Google Cloud Database Migration Service

Google Cloud Database Migration Service (or DMS) simplifies migration of database workloads to Cloud SQL (Reliable, secure & cost-effective cloud database), at no additional base charge for native migrations*. Furthermore, it is fully managed and doesn’t require any operational or management overhead.

*Refer to Table #1 below for additional details on cost considerations.

Table #1

In this article, we will explore the end to end migration of PostgreSQL instance and its databases using the DMS REST API commands.

Note: It’s a long read … Wondering why I didn’t shorten this …

For the purpose of this write-up, the source PostgreSQL instance was set up on GCE VM. Reference link for explorers.

Let’s get started with the pre-requisites!

These are few configurations that must be applied to the source instance and the underlying databases, before it can be migrated via DMS:

  1. Installing the pglogical package on the source instance and modifying necessary configurations.
  2. Availability of a user with replication role (Referred to as “migration user” in this article).
  3. Installing pglogical EXTENSION on every database on the source instance and granting appropriate privileges to the migration user on these databases.

For detailed steps on source configuration, refer link.

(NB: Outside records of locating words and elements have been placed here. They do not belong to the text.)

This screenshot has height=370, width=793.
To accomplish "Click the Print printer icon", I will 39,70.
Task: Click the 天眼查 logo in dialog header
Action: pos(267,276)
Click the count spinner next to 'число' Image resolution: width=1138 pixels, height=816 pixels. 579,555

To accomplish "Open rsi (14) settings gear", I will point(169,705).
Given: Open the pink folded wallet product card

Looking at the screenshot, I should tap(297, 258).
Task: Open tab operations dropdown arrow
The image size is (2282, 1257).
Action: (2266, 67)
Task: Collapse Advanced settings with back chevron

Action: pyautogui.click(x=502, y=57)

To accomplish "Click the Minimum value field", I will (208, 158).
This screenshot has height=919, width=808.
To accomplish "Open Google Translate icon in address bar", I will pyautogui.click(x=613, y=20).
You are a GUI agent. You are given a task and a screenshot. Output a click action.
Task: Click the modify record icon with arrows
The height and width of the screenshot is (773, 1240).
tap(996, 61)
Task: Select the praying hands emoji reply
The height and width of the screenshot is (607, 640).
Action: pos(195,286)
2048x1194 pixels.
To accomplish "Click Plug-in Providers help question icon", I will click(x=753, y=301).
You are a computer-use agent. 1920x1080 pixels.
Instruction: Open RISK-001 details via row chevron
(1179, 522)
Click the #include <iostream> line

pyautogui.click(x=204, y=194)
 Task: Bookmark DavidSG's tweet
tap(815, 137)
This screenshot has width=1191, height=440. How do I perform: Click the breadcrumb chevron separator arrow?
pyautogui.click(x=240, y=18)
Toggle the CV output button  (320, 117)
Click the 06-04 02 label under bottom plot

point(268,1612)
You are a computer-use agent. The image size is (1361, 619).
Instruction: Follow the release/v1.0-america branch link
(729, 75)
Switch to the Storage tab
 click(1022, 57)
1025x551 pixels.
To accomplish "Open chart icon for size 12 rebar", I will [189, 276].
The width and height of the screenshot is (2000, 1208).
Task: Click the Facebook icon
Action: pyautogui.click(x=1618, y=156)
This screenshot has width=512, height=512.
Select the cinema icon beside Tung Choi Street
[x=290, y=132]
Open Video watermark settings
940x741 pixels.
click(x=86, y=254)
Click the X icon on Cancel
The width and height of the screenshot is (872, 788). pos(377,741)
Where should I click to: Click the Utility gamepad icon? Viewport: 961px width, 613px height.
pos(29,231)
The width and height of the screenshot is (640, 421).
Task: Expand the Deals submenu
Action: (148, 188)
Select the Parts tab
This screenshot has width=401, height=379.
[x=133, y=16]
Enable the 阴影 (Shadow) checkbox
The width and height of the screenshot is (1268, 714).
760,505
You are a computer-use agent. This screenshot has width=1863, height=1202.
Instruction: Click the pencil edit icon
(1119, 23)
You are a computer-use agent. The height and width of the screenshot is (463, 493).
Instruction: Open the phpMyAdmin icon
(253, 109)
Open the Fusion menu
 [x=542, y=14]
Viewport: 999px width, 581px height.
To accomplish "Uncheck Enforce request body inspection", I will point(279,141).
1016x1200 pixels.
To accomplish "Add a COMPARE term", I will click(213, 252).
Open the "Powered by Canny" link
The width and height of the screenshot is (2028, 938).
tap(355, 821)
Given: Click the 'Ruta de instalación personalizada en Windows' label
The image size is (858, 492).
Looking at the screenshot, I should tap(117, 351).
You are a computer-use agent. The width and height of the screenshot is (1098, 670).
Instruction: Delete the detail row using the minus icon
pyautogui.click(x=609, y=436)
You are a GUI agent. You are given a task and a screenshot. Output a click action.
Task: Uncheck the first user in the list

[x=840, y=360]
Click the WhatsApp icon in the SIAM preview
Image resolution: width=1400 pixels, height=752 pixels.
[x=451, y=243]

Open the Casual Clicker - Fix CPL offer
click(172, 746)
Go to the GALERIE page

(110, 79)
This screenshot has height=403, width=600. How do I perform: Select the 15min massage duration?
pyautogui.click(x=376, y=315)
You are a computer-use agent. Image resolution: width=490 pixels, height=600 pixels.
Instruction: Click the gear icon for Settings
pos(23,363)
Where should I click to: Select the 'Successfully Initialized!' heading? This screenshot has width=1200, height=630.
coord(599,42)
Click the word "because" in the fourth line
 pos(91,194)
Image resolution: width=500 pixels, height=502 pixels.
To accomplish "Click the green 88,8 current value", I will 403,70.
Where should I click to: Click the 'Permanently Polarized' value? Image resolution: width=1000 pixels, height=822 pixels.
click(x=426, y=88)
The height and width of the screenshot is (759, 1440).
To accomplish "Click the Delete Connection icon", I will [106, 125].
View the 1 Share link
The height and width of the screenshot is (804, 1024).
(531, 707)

Next up, enable the “Database Migration Service API” & “Cloud SQL Admin API” in the target project on Google Cloud Platform (This is a must for our cruise to sail). Optionally, there might be a need to enable “Service Networking API” as well, if we need VPC peering between target Cloud SQL and the VPC where the source database is located on Google Cloud. Enabling this API helps configure a Cloud SQL instance to use private IP. We will circle back to “Connectivity Methods” including VPC peering and other options a little later in the article..so we don’t have to fret about it for now!

Time to execute Database Migration Service API commands. Woo-hoo!!

Key considerations for the purpose of this post:

  • We will execute the API commands from Cloud Shell with cURL.
  • For authentication, we are using Application Default Credentials without saving them (gcloud auth application-default print-access-token). Feel free to use API keys or other preferred methods of authentication for invoking REST APIs.
  • For PUT/POST requests, we have to create a JSON file that will contain the data needed for API execution (Data file is a secure way to supply sensitive data).
  • The path to the data file (wherever applicable) will be provided via the command line, preceded by the @ character, as the --data parameter.
  • Since APIs are asynchronous, any object creation API command will return immediately, even if the operation is not complete. This is also applicable for other long running operations (LRO) like verification of migration job. In such cases, use the DMS API to manage operations and validate the completion of operation before moving to the next dependent step.

All set … here we go!

Quick summary of the major steps involved:

  1. Creation of source connection profile for PostgreSQL
  2. [Optional: Applicable for all LRO] Verification of the state of operation
  3. Creation of destination connection profile for Cloud SQL (Postgres)
  4. [Optional: Applicable only if VPC peering is needed] Source Instance & VPC configuration for peering
  5. Creation of migration job
  6. [Optional: Recommended] Verification of the migration job
  7. Starting the migration job
  8. [Manual/Automated] Verify the target Cloud SQL read replica for migration
  9. Promoting the migration job

1. Creation of source connection profile for PostgreSQL

Execute the following steps in sequence, to create a source connection profile.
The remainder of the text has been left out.